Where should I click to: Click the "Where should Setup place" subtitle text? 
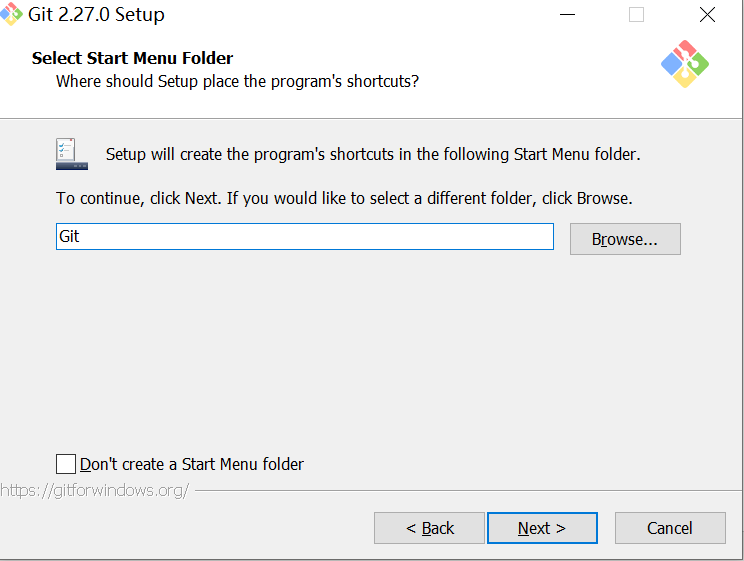237,81
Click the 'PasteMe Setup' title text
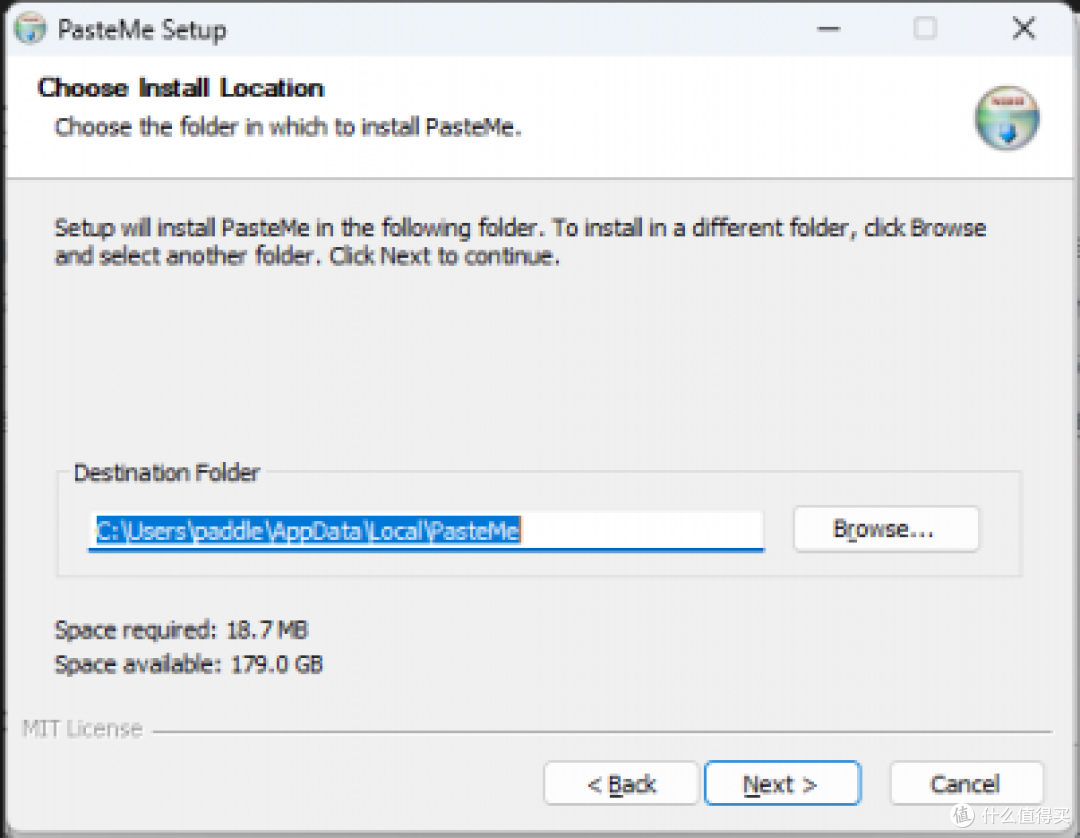The image size is (1080, 838). point(142,30)
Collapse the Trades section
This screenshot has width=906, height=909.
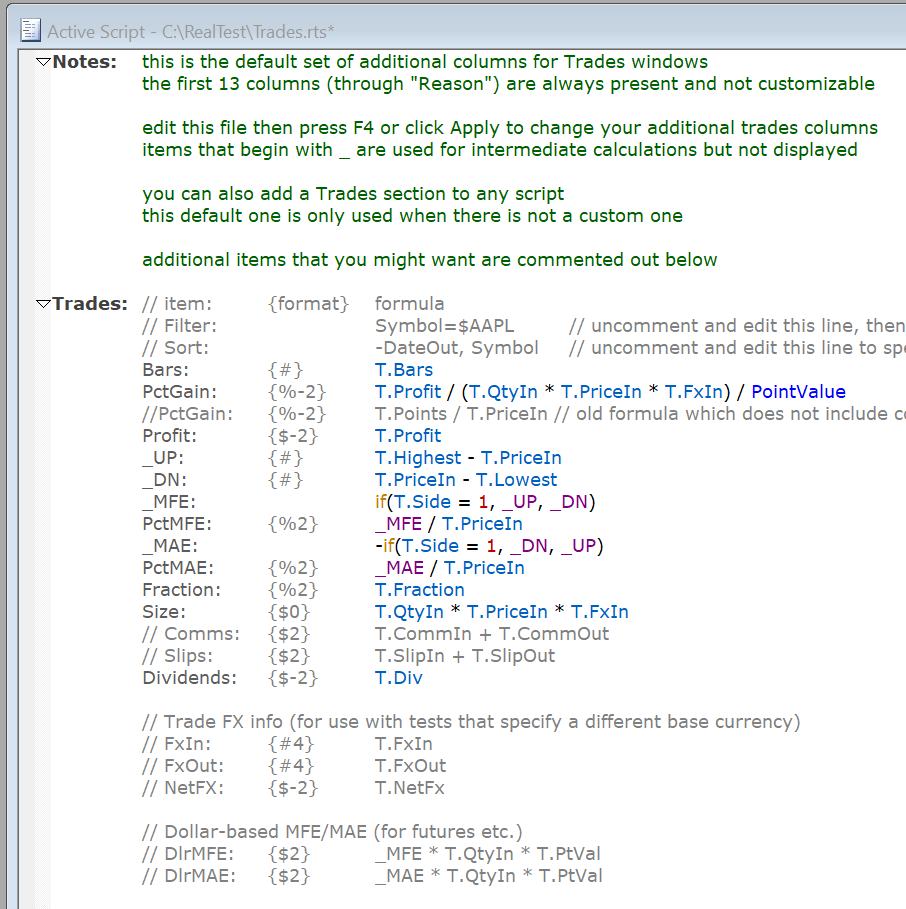click(x=42, y=304)
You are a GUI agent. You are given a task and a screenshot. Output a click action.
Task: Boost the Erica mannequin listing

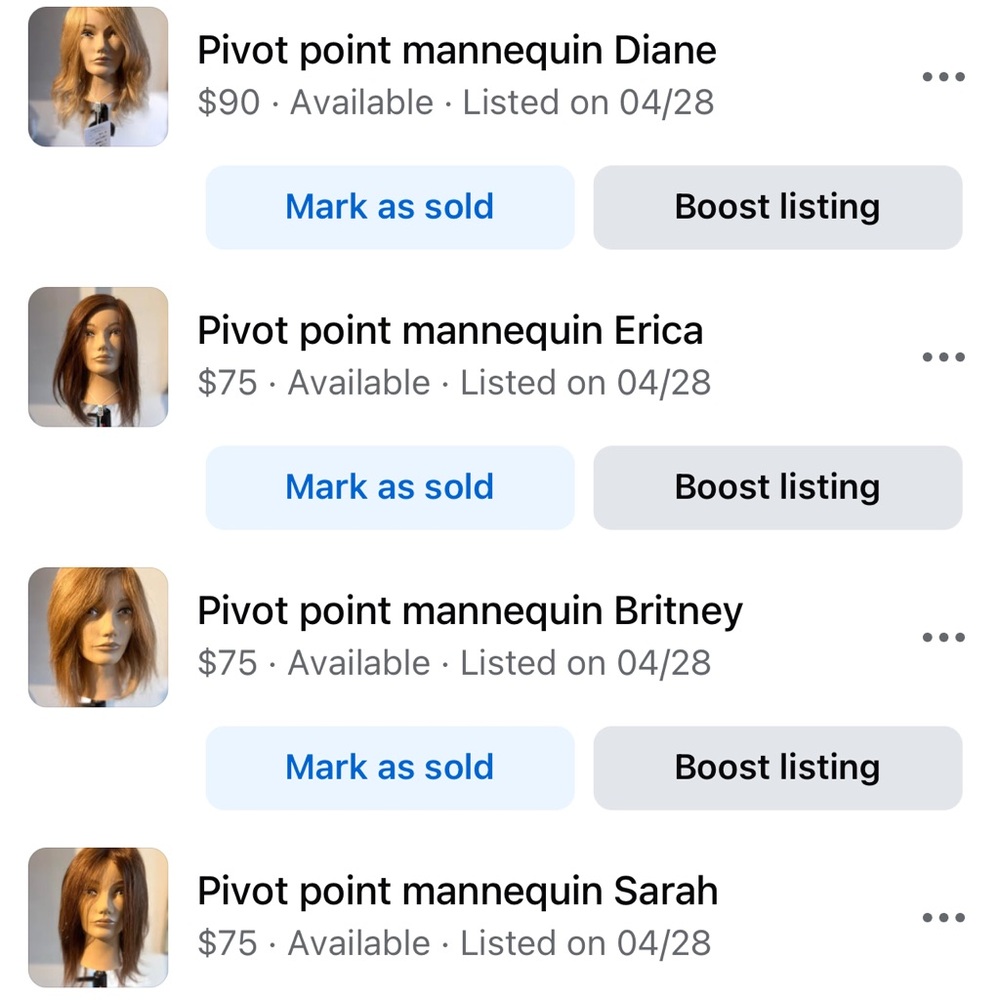(x=777, y=487)
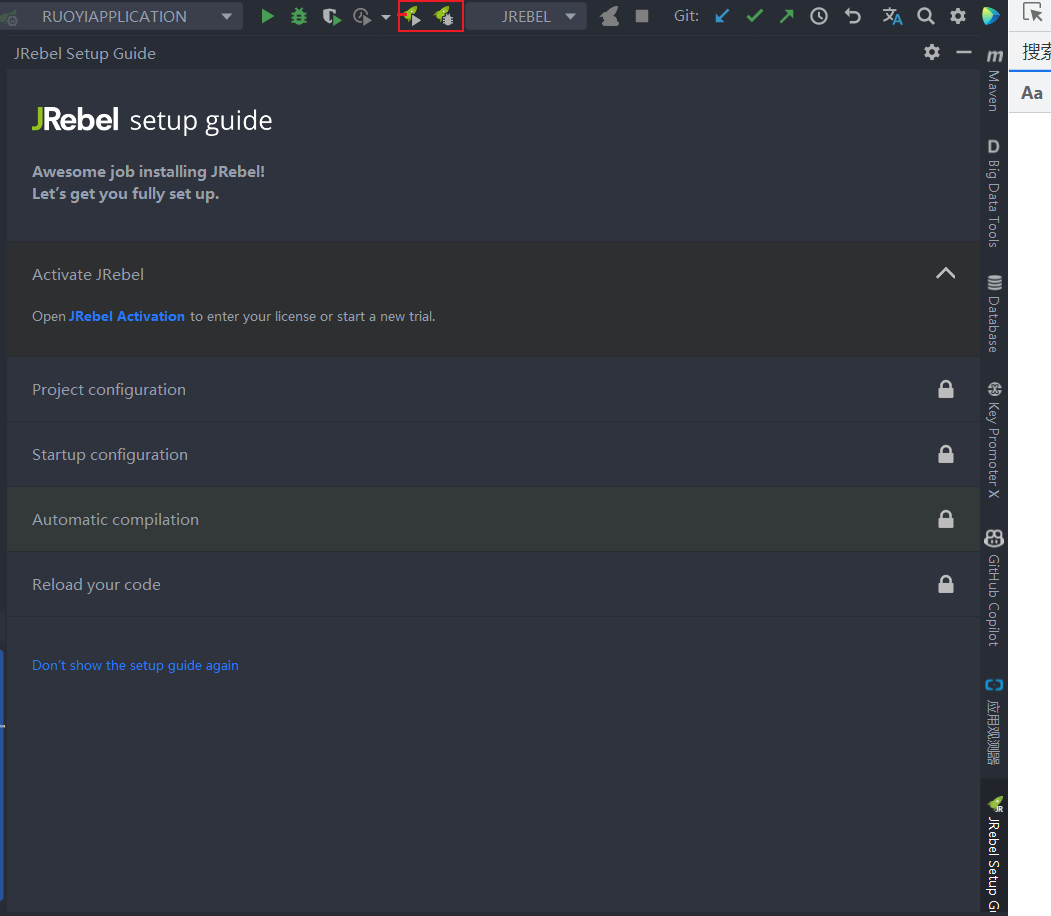Open the JRebel Activation link

click(x=127, y=316)
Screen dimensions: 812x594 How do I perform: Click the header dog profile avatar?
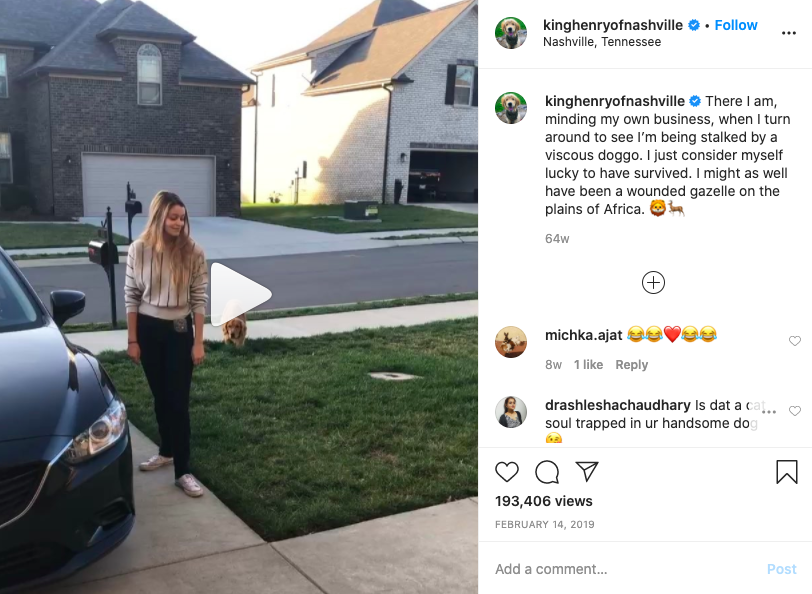coord(511,33)
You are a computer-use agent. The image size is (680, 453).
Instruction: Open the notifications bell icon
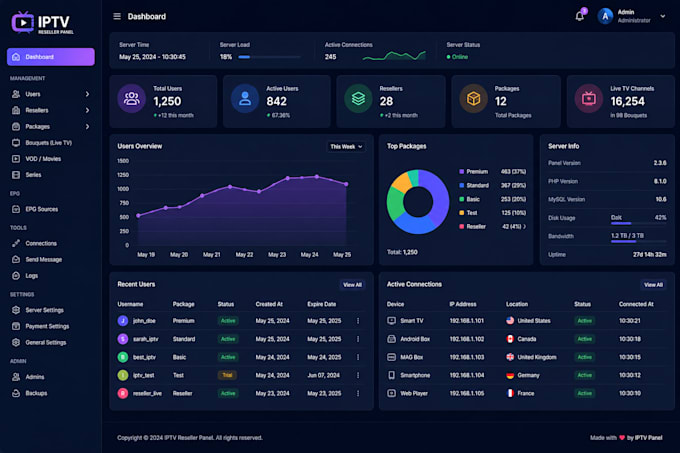point(579,16)
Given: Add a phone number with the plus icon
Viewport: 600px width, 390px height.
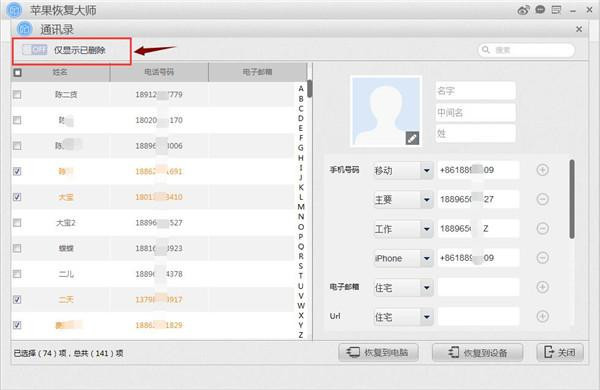Looking at the screenshot, I should (x=542, y=170).
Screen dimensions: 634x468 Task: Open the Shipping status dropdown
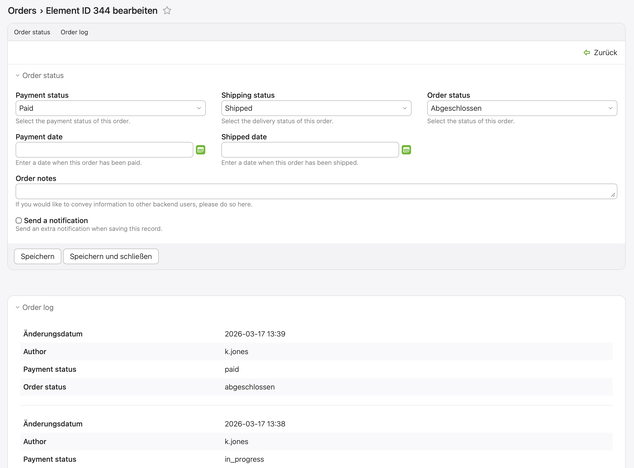click(316, 108)
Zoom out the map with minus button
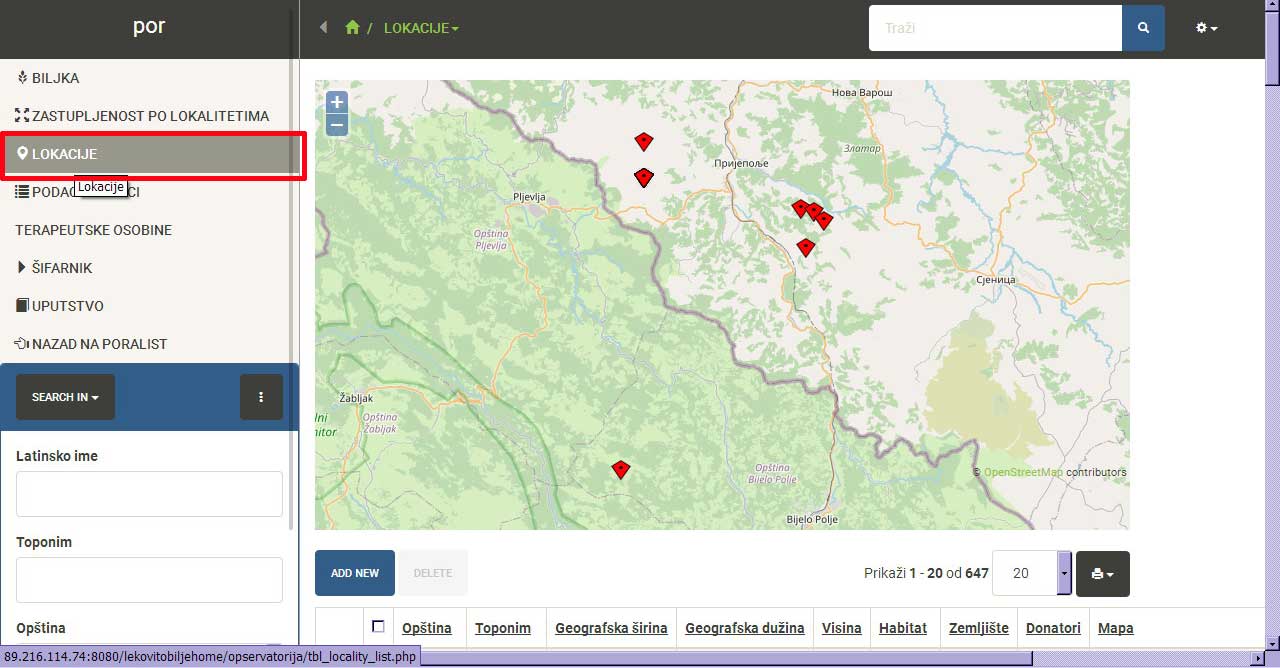Image resolution: width=1280 pixels, height=668 pixels. (337, 125)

★ ★ ★ ★ ★

§ Task description
All of the material above should be reproduced exactly, except the pictures.

§ Exercise result
Where should I click to: Click the "Where should Setup place" subtitle text? 
237,81
Click the 'PasteMe Setup' title text
The image size is (1080, 838). point(142,30)
Collapse the Trades section
This screenshot has width=906, height=909.
click(x=42, y=304)
You are a GUI agent. You are given a task and a screenshot. Output a click action.
Task: Boost the Erica mannequin listing

(x=777, y=487)
Open the JRebel Activation link

click(x=127, y=316)
Screen dimensions: 812x594 How do I perform: Click the header dog profile avatar?
coord(511,33)
You are a computer-use agent. The image size is (680, 453).
Instruction: Open the notifications bell icon
point(579,16)
Given: Add a phone number with the plus icon
Viewport: 600px width, 390px height.
Looking at the screenshot, I should (x=542, y=170).
Screen dimensions: 634x468 Task: Open the Shipping status dropdown
click(316, 108)
Zoom out the map with minus button
Image resolution: width=1280 pixels, height=668 pixels. (337, 125)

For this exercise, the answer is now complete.